Jawna konwersja l-wartości do r-wartości

Znamy już konwersję standardową, która niejawnie konwertuje l-wartość do r-wartości. Jednak ta konwersja standardowa nie ma zastosowania przy inicjalizacji r-referencji: wyrażenie inicjalizujące musi być r-wartością ([dcl.init.ref]).

Możemy jawnie konwertować l-wartość do r-wartości przez użycie static_cast<T &&>(<expr>), gdzie <expr> może być l-wartością albo r-wartością. Jawne podanie typu T jest jednak trochę uciążliwe.

Prościej jest otrzymać r-wartość z użyciem std::move(<expr>), gdzie <expr> może być l-wartością albo r-wartością. Funkcja std::move jest szablonowa, gdzie typ r-wartości będzie wywnioskowany na podstawie typu wyrażenia <expr>. Funkcja używa static_cast<T &&>(<expr>).

Przykład:

#include <utility>

class A {};

int main()
{
  A a;

  A &&r1 = static_cast<A &&>(a);
  A &&r2 = std::move(a);
  // The standard lvalue-to-rvalue conversion is suppressed.
  // A &&r3 = a;
}

Jeden przypadek użycia

Jawnej konwersji l-wartości do r-wartości używamy tylko po to, żeby jawnie umożliwić przenoszenie obiektu x, który nie mógłby być przeniesiony, bo wyrażenie x jest l-wartością. Zmieniając kategorię wyrażenia, wpływamy na wybór przeciążenia konstruktora obiektu, operatora przypisania, czy dowolnej innej funkcji przeciążonej typami referencyjnymi.

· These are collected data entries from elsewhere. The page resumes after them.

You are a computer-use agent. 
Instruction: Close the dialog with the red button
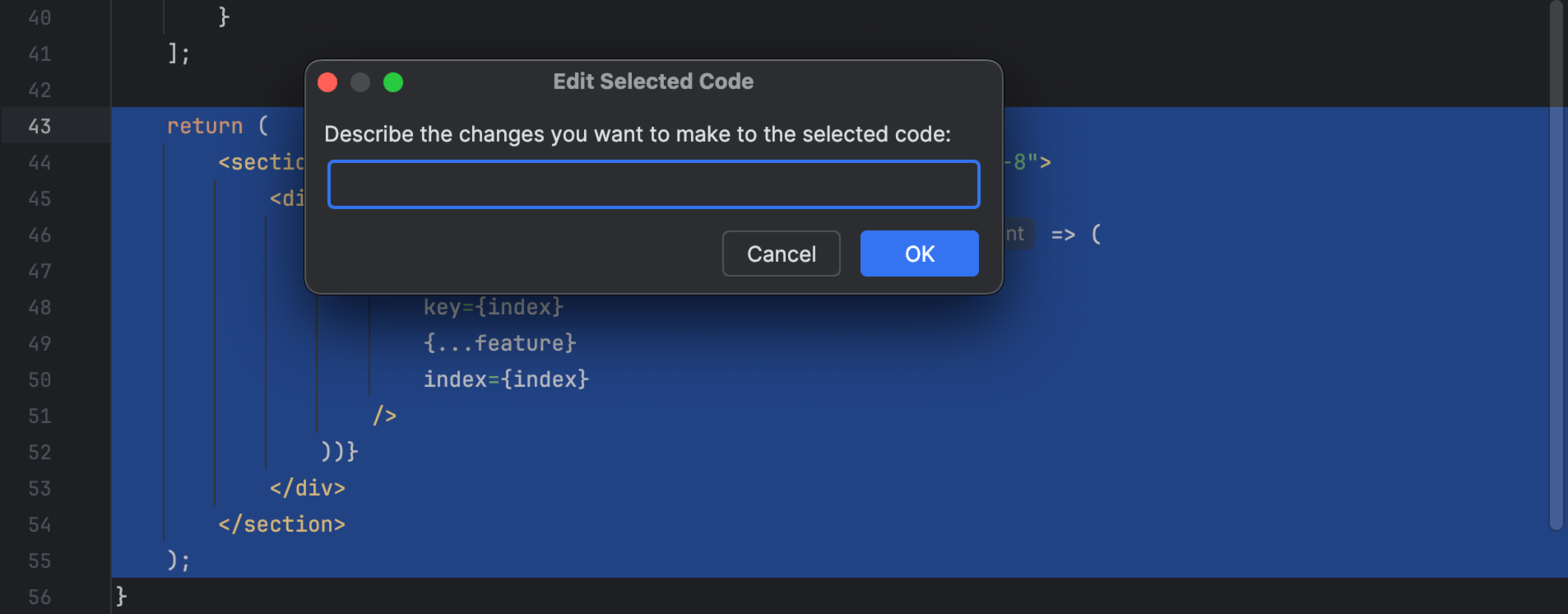(x=327, y=82)
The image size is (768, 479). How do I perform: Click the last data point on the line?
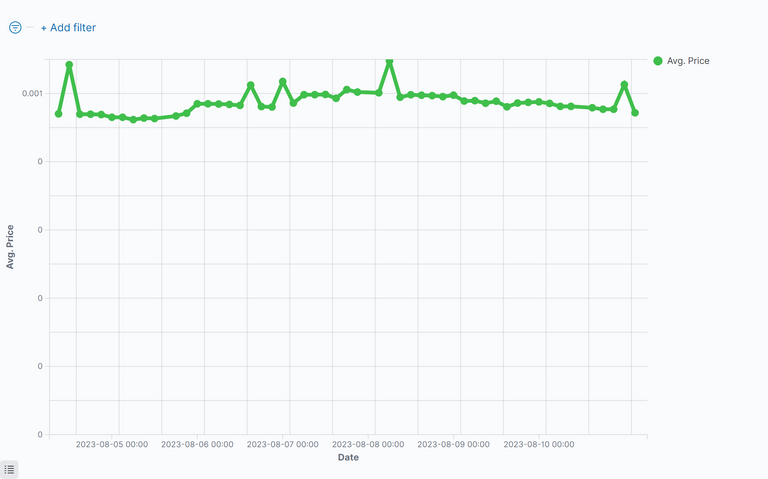pyautogui.click(x=635, y=113)
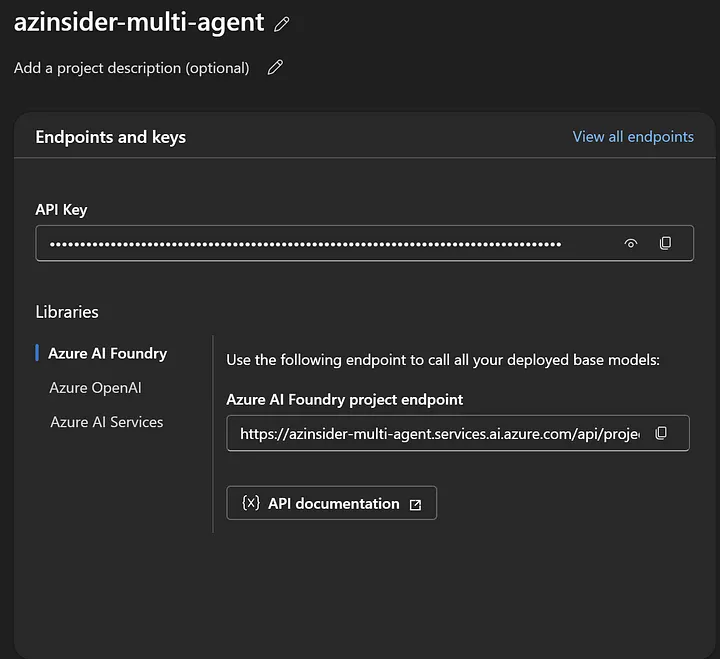Copy the project endpoint URL
Viewport: 720px width, 659px height.
point(661,433)
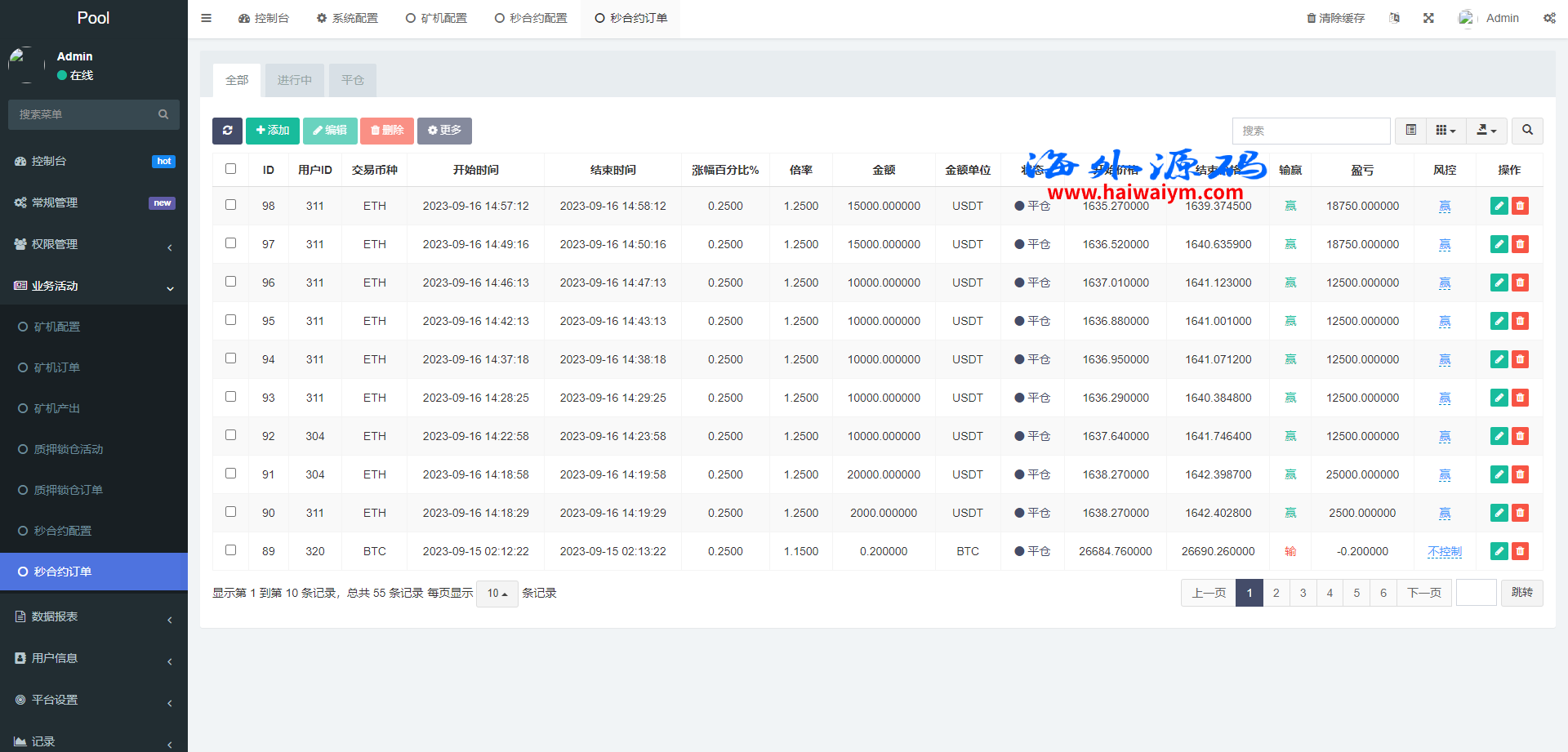Click the green edit icon for order 98
This screenshot has width=1568, height=752.
1499,206
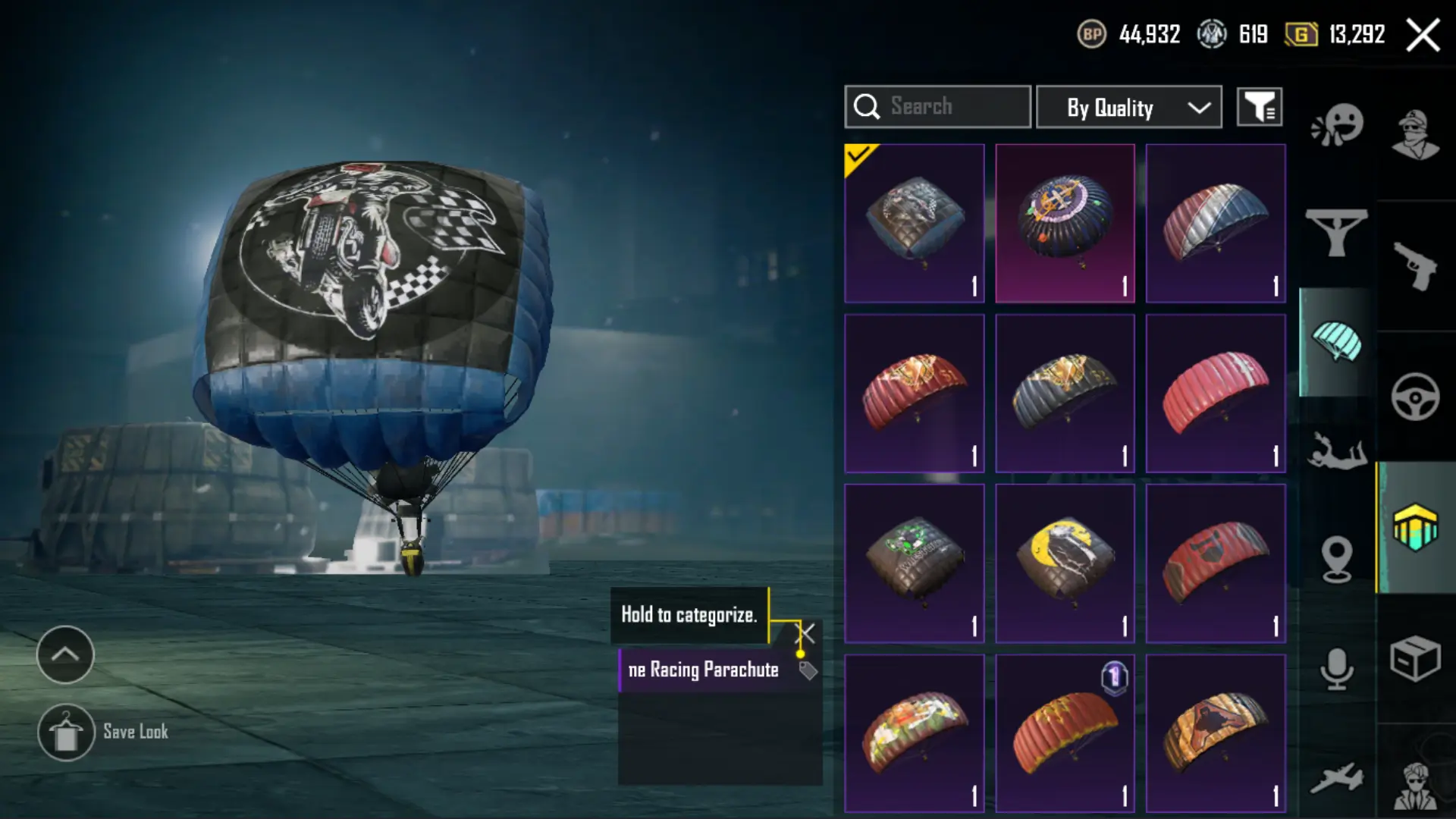
Task: Select the vehicle steering wheel category
Action: (1415, 397)
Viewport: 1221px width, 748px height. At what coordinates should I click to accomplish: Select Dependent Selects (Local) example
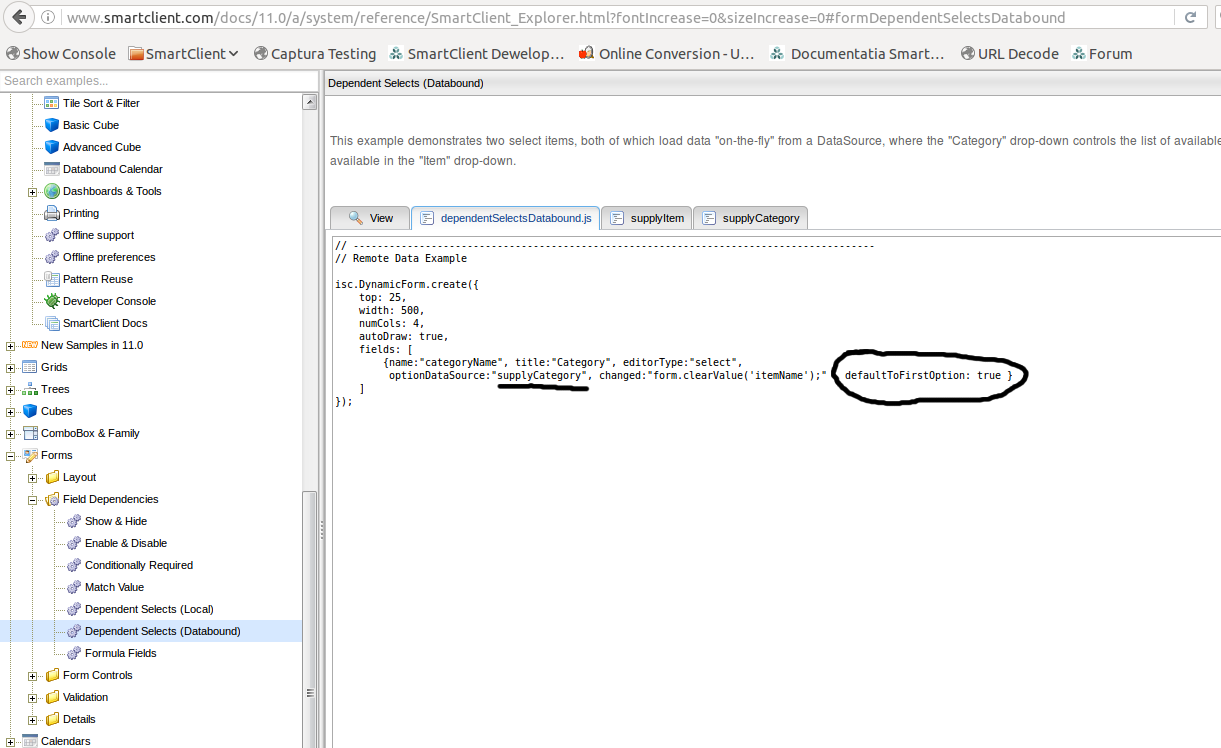tap(149, 609)
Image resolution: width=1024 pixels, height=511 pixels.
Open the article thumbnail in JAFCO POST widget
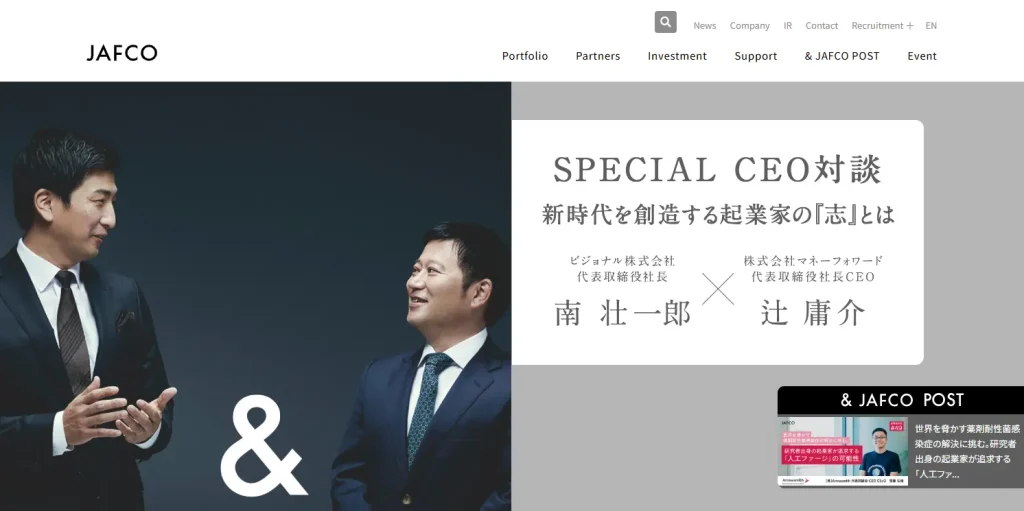coord(842,451)
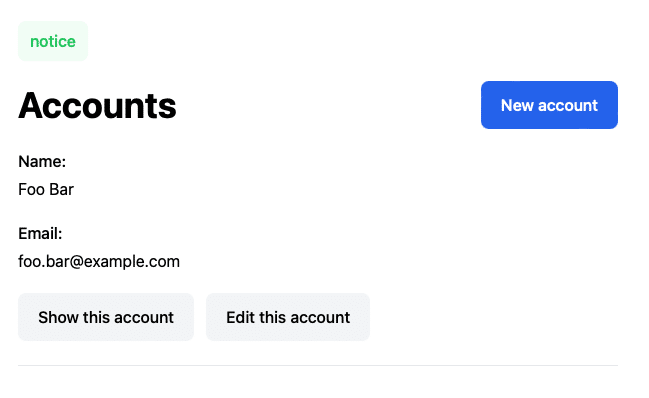Click the bold Accounts title text
This screenshot has width=649, height=398.
[97, 106]
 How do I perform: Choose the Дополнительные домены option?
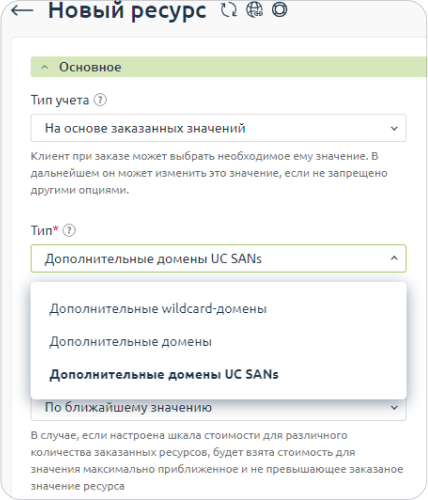tap(130, 342)
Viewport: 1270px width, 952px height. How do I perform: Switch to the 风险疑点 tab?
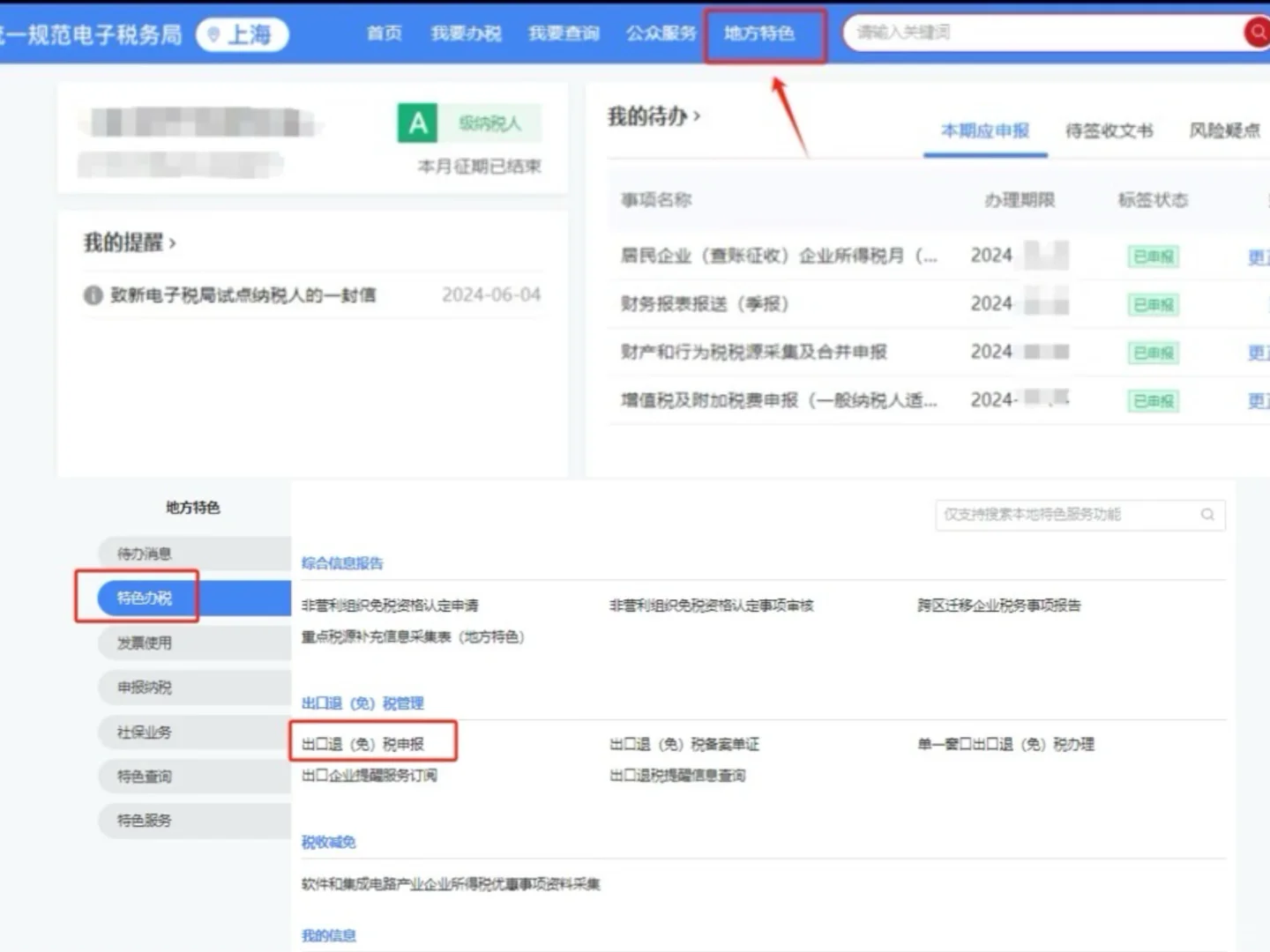(1224, 130)
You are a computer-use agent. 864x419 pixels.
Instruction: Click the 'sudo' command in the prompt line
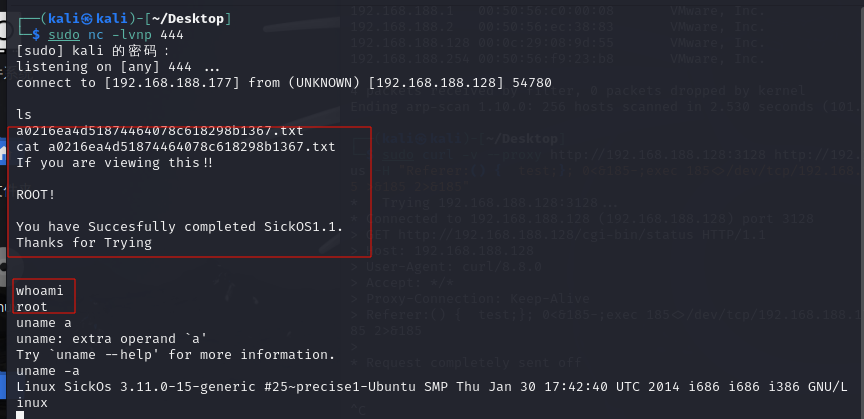pos(64,35)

Przedłużenie istnienia danej tymczasowej

Istnienie danej tymczasowej może być przedłużone referencją, która odwołuje się do niej. Dana tymczasowa będzie zniszczona, kiedy referencja wyjdzie poza zakres. Bez referencji, dana tymczasowa byłaby niszczona po opracowaniu wyrażenia.

#include <iostream>
#include <string>

using namespace std;

struct A
{
  string m_name;

  A(const string &name): m_name(name)
  {
    cout << "ctor: " << m_name << endl;
  }

  ~A()
  {
    cout << "dtor: " << m_name << endl;
  }
};

int main()
{
  A a = A("a");

  {
    const A &r1 = a;
  }

  {
    const A &r2 = A("r2");

    {
      const A &R2 = r2;
    }

    cout << "Just checking." << endl;
  }

  {
    A &&r3 = A("r3");
  }
}

Referencyjne pole składowe musi być zainicjalizowane przez konstruktor, ale nie wyrażeniem tymczasowym [class.base.init#8]. Poniższy przykład jest błędny:

#include <iostream>

struct A
{
  ~A()
  {
    std::cout << "dtor of A\n";
  }
};

struct B
{
  // ACHTUNG!  These initializations are ill-formed! Does the compiler
  // complain?  Clang 11 does, but GCC 12 doesn't.
  const A &a = A();
  const int &i = 1;
};

int
main()
{
  const B &b = B();
  std::cout << "&b   = " << &b << '\n';
  std::cout << "&b.a = " << &b.a << '\n';
}

Podsumowanie

Referencja daje możliwość odwołania się do danej przez nazwę.
Referencja musi być zainicjalizowana i nie może być zmieniona.
Są trzy typy referencji:
- l-referencja,
- stała referencja,
- r-referencja.
Referencja przedłuża istnienie danej tymczasowej.